» **WORK TASK**: Transcribe the listing below exactly, from its first line through the line with "Task: Uncheck the WebClient service checkbox". Omit the pictures.

Segment Start: SOURCE DATA

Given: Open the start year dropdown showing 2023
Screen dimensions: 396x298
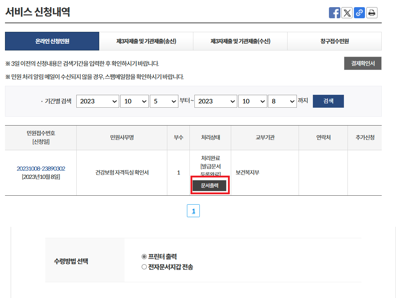Looking at the screenshot, I should click(97, 101).
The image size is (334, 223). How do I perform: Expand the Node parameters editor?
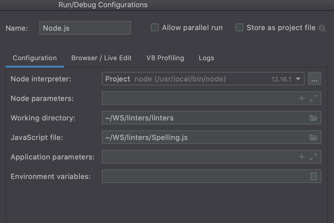pyautogui.click(x=314, y=98)
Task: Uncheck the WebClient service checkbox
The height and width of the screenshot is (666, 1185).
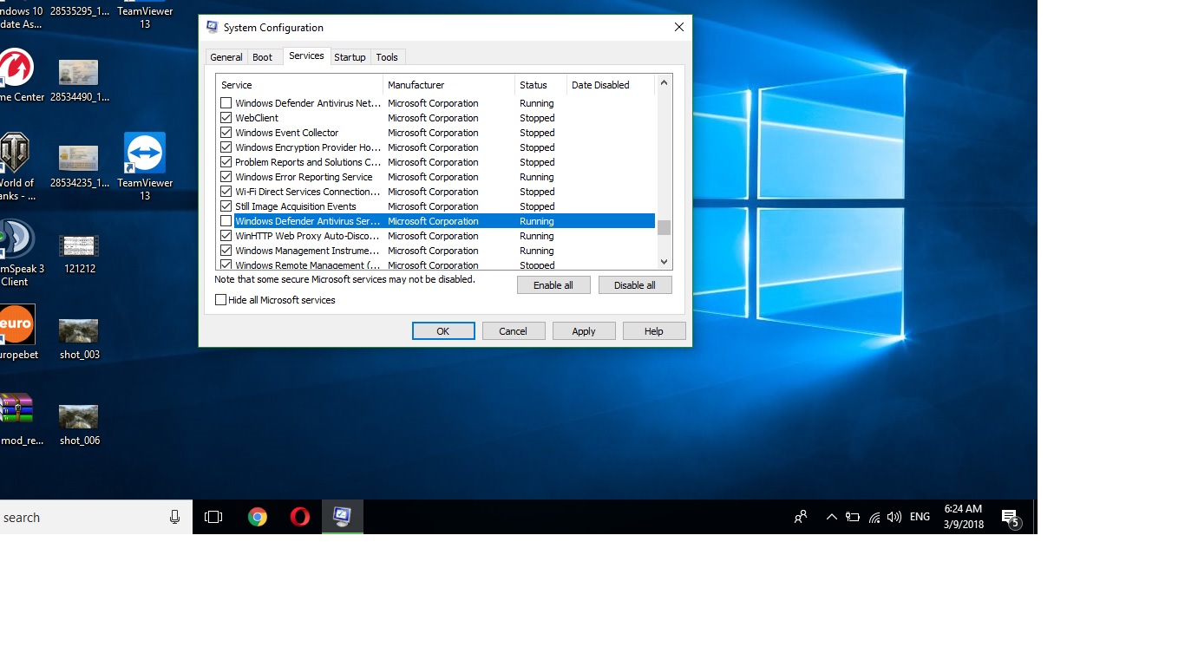Action: pyautogui.click(x=226, y=118)
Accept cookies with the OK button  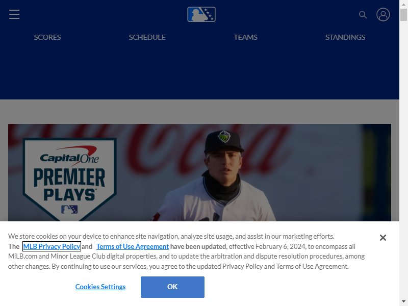coord(172,287)
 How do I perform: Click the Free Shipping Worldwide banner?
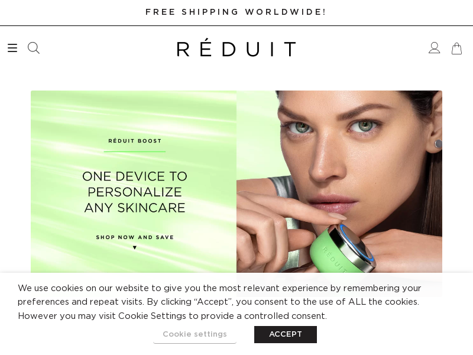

Segment End: SOURCE DATA

» **PROBLEM SOLUTION**:
Given: Open the start year dropdown showing 2023
Screen dimensions: 396x298
Looking at the screenshot, I should click(97, 101).
The image size is (334, 223). How do I perform: Expand the Node parameters editor?
pyautogui.click(x=314, y=98)
Task: Uncheck the WebClient service checkbox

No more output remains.